= Brian Charles Rooney =

American actor and singer

Brian Charles Rooney is an American actor and singer. Technically a sopranist (sopranista or male soprano), he has also sung high tenor roles in theatrical productions in the United States, Canada, and Europe.

He made his Broadway debut in The Roundabout Theatre Company's 2006 revival of Kurt Weill and Bertolt Brecht's The Threepenny Opera in the role of Lucy Brown.

As a tenor, he played Tony on a European tour of the American musical West Side Story. He has been featured in musical and non-musical theatrical productions in such cities as San Francisco, Miami, San Diego, Los Angeles, and Dallas. He has been a featured soloist with the Seattle Symphony Orchestra and the Oregon Symphony Orchestra.

In 2013, as a pop-rock singer-songwriter, he began performing original material in concert venues in New York City. His collaborator is Paul Leschen, composer and arranger for the rock-band, The Scissor Sisters. Rooney's recent ventures in concert performance and production in New York City have been greeted positively.

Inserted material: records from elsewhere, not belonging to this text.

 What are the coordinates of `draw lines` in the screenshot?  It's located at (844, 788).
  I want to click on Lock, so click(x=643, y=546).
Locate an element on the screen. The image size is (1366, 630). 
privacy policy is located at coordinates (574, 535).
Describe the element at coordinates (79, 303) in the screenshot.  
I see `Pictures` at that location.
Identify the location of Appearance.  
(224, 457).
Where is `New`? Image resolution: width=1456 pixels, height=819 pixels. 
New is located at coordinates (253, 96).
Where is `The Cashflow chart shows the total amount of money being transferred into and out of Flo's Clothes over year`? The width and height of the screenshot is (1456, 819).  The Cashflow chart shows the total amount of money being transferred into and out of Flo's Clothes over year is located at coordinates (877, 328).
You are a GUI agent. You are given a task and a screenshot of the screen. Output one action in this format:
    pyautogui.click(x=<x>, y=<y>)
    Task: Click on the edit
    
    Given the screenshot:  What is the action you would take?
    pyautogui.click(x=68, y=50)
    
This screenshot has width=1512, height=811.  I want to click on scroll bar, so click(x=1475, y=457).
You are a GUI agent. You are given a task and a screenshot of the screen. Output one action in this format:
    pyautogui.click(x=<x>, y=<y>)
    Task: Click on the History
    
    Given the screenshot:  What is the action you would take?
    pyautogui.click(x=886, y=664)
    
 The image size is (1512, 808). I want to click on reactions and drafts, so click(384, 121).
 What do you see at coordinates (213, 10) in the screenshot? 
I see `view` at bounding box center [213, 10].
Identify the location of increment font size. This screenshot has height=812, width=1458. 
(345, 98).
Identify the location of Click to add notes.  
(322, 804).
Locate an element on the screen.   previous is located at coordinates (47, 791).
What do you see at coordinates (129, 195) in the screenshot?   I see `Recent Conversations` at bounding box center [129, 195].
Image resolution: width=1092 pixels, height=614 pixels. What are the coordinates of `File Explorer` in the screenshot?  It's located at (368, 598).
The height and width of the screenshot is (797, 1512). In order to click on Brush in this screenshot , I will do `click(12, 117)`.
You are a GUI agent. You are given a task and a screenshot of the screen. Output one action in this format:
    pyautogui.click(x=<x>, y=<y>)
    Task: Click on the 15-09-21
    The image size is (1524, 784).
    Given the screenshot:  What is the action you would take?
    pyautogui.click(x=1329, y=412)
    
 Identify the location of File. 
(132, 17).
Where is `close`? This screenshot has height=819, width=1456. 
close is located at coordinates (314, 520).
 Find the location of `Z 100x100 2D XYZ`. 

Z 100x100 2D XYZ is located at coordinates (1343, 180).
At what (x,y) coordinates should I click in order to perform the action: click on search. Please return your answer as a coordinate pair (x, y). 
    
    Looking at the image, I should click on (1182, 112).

Rooney starred as General George B. McClellan in the 2014 New York Musical Theatre Festival production of Bayonets of Angst, a bluegrass musical comedy about the Civil War. He was awarded a New York Musical Theatre Festival Award for Excellence for "Outstanding Individual Performance".

==Awards==
In 2007, Rooney was awarded the Lys Symonette Award for Outstanding Dramatic Excellence by the Kurt Weill Foundation.